Copy each entry below exactly as it reads.

# Provided entries

┄┄┄┄┄┄┄┄┄┄┄┄┄┄┄┄┄┄┄┄

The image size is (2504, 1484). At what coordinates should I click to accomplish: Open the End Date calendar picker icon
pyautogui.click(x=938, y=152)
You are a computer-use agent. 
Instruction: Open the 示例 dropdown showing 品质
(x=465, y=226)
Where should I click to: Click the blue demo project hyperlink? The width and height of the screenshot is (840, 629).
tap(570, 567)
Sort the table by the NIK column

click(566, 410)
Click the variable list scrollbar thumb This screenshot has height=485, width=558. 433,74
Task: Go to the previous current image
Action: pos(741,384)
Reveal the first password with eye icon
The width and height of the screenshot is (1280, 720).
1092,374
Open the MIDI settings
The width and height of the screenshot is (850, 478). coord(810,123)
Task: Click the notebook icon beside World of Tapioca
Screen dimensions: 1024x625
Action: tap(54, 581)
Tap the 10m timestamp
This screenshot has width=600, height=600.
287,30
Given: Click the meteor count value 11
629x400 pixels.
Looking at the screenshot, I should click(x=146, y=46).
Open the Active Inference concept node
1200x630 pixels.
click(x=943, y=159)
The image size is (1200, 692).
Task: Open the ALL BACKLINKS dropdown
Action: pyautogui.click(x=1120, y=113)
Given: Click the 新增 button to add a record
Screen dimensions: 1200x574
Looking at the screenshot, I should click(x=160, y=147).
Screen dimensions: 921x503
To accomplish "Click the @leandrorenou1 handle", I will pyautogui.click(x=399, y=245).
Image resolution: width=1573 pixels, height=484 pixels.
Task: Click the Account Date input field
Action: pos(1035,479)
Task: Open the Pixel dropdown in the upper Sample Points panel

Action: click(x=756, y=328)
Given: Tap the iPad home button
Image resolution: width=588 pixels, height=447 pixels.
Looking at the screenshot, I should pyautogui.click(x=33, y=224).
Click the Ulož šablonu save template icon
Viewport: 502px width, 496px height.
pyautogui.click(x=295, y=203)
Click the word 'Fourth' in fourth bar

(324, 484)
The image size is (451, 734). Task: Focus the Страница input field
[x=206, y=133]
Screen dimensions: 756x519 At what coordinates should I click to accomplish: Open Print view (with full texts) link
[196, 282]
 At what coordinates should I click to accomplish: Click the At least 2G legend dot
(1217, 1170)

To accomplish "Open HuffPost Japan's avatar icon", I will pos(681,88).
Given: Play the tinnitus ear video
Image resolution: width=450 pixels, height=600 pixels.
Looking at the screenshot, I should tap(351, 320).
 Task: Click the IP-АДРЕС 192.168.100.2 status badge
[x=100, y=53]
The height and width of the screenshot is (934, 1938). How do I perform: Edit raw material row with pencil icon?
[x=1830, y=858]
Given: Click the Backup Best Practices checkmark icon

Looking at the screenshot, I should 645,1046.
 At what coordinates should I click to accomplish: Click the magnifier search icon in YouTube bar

┄┄┄┄┄┄┄┄┄┄┄┄┄┄┄┄┄┄┄┄

# Result of the task
The image size is (2504, 1484). At what coordinates should I click to accomplish: Open the End Date calendar picker icon
pyautogui.click(x=938, y=152)
You are a computer-use agent. 
Instruction: Open the 示例 dropdown showing 品质
(x=465, y=226)
Where should I click to: Click the blue demo project hyperlink? The width and height of the screenshot is (840, 629).
tap(570, 567)
Sort the table by the NIK column

click(566, 410)
Click the variable list scrollbar thumb This screenshot has height=485, width=558. 433,74
Task: Go to the previous current image
Action: pos(741,384)
Reveal the first password with eye icon
The width and height of the screenshot is (1280, 720).
1092,374
Open the MIDI settings
The width and height of the screenshot is (850, 478). coord(810,123)
Task: Click the notebook icon beside World of Tapioca
Screen dimensions: 1024x625
Action: tap(54, 581)
Tap the 10m timestamp
This screenshot has width=600, height=600.
287,30
Given: Click the meteor count value 11
629x400 pixels.
Looking at the screenshot, I should click(x=146, y=46).
Open the Active Inference concept node
1200x630 pixels.
click(x=943, y=159)
The image size is (1200, 692).
Task: Open the ALL BACKLINKS dropdown
Action: pyautogui.click(x=1120, y=113)
Given: Click the 新增 button to add a record
Screen dimensions: 1200x574
Looking at the screenshot, I should click(x=160, y=147).
Screen dimensions: 921x503
To accomplish "Click the @leandrorenou1 handle", I will pyautogui.click(x=399, y=245).
Image resolution: width=1573 pixels, height=484 pixels.
Task: Click the Account Date input field
Action: pos(1035,479)
Task: Open the Pixel dropdown in the upper Sample Points panel

Action: click(x=756, y=328)
Given: Tap the iPad home button
Image resolution: width=588 pixels, height=447 pixels.
Looking at the screenshot, I should pyautogui.click(x=33, y=224).
Click the Ulož šablonu save template icon
Viewport: 502px width, 496px height.
pyautogui.click(x=295, y=203)
Click the word 'Fourth' in fourth bar

(324, 484)
The image size is (451, 734). Task: Focus the Страница input field
[x=206, y=133]
Screen dimensions: 756x519 At what coordinates should I click to accomplish: Open Print view (with full texts) link
[196, 282]
 At what coordinates should I click to accomplish: Click the At least 2G legend dot
(1217, 1170)

To accomplish "Open HuffPost Japan's avatar icon", I will pos(681,88).
Given: Play the tinnitus ear video
Image resolution: width=450 pixels, height=600 pixels.
Looking at the screenshot, I should tap(351, 320).
 Task: Click the IP-АДРЕС 192.168.100.2 status badge
[x=100, y=53]
The height and width of the screenshot is (934, 1938). How do I perform: Edit raw material row with pencil icon?
[x=1830, y=858]
Given: Click the Backup Best Practices checkmark icon

Looking at the screenshot, I should 645,1046.
 At what coordinates should I click to accomplish: Click the magnifier search icon in YouTube bar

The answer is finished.